Friday, April 27, 2007
Linn County residents help a neighbor salvage some of his belongings after an EF-4 tornado -- with winds up to 200 m.p.h. -- struck and leveled his home. Despite heavy damage to several farms, homes and outbuildings, nobody in the area where the tornado came through was killed or seriously hurt. Kansas is among the states included in 'Tornado Alley,' a region that runs up from the Gulf of Mexico, where tornadoes most frequently occurs. Tribune photo/Michael Glover

National Weather Service meteorologists rated a tornado that struck Linn County in February as a "devastating" twister that packed winds up to 200 miles per hour.

Andy Bailey, a NWS meteorologist working from the Pleasant Hill, Mo., office, classified the tornado as an EF-4 on the Enhanced Fujita Scale. An EF-4 can level homes, toss vehicles and turn debris into deadly missiles.

The highest rating is an EF-5, which produces winds reaching 319 mph. That's enough to lift frame houses and small buildings off of their foundations, throw car-sized debris more than 100 yards and strip bark off trees.

The new Enhanced Fujita Scale is a recent upgrade to the original Fujita Scale created in the 1970s to determine the intensity of twisters.

But on Feb. 1, NWS switched to the enhanced scale. The newer version more accurately measures wind speed based on more "damage indicators" like structures ranging from a small barn to a large shopping mall and the "degrees of damage" associated with those structures. The estimated wind speed then determines the EF-Scale category.

Around 7 p.m. Feb. 28, the tornado touched down in western Linn County and traveled nearly the entire length of the county and into Bates County, Mo., Bailey said. It traveled south of Centerville and north of Blue Mound and Pleasanton.

While on the ground, it leveled a house owned by Dave Matthes, who was tucked in a corner of the basement as the tornado lifted the entire house off its foundation. He escaped without injuries.The storm also damaged a shed and two barns on Matthes' farm.

"Everyone who was involved in this is lucky to be alive," Bailey said. "This was a very powerful tornado."

After traveling east from his residence, the tornado took out a shed and damaged other structures at a metal recycling business about one-quarter mile from Matthes' residence.

The tornado also completely decimated a power substation, cutting power to many rural and city residents in the county.

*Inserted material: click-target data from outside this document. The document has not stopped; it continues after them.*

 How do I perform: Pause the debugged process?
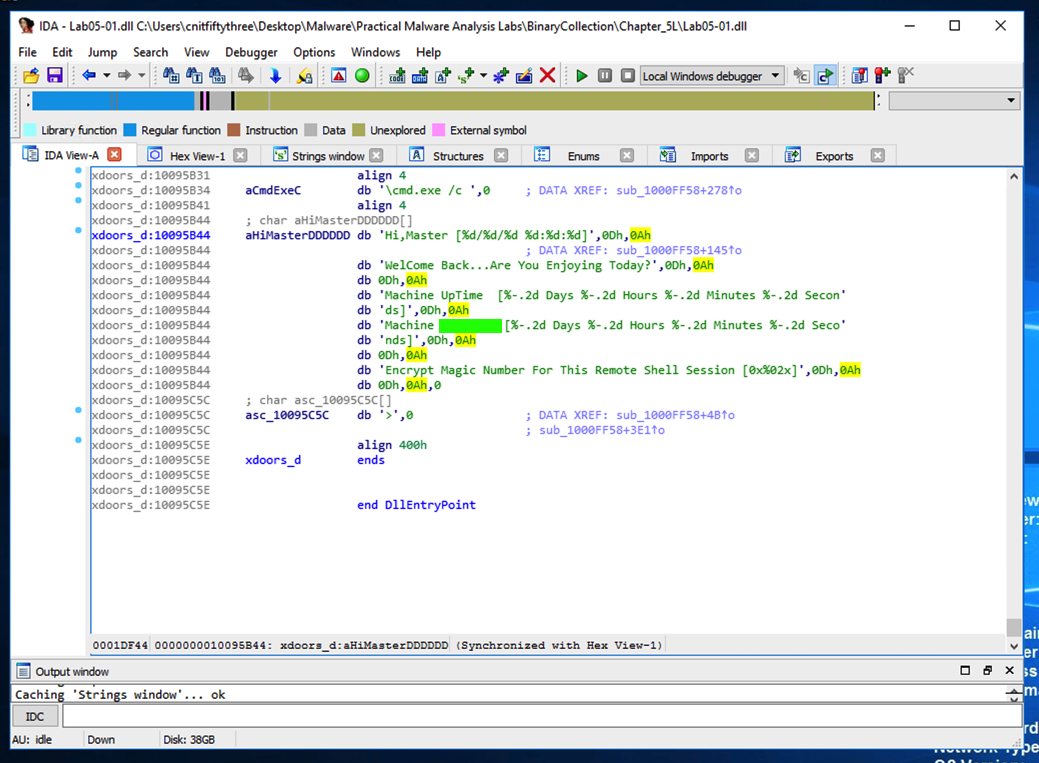coord(605,76)
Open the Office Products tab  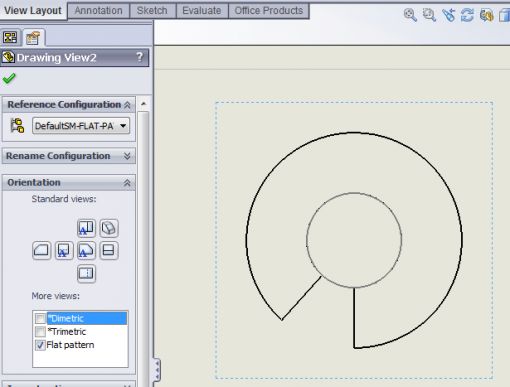click(x=269, y=11)
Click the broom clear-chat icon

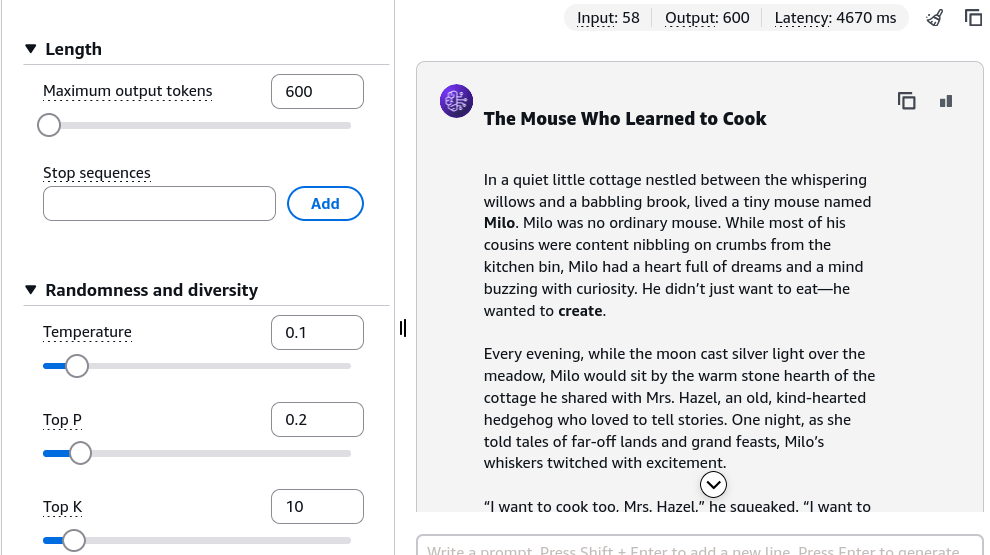coord(934,18)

Bailey said despite the damage, the tornado's life on the ground was mostly on open prairie and farmland. He said bigger twisters usually stay on the ground longer than smaller tornados.

"If this tornado would've hit, say, downtown Kansas City, it would've been on CNN," Bailey said. "It would've been really destructive."

An EF-0 ranges from 32-73 m.p.h., and EF-1 is 50-113 m.p.h., EF-2 is 70-158 m.p.h., EF-3 is 92-207 m.p.h., EF-4 is 116-261 m.p.h., and EF-5 is 142-319 m.p.h.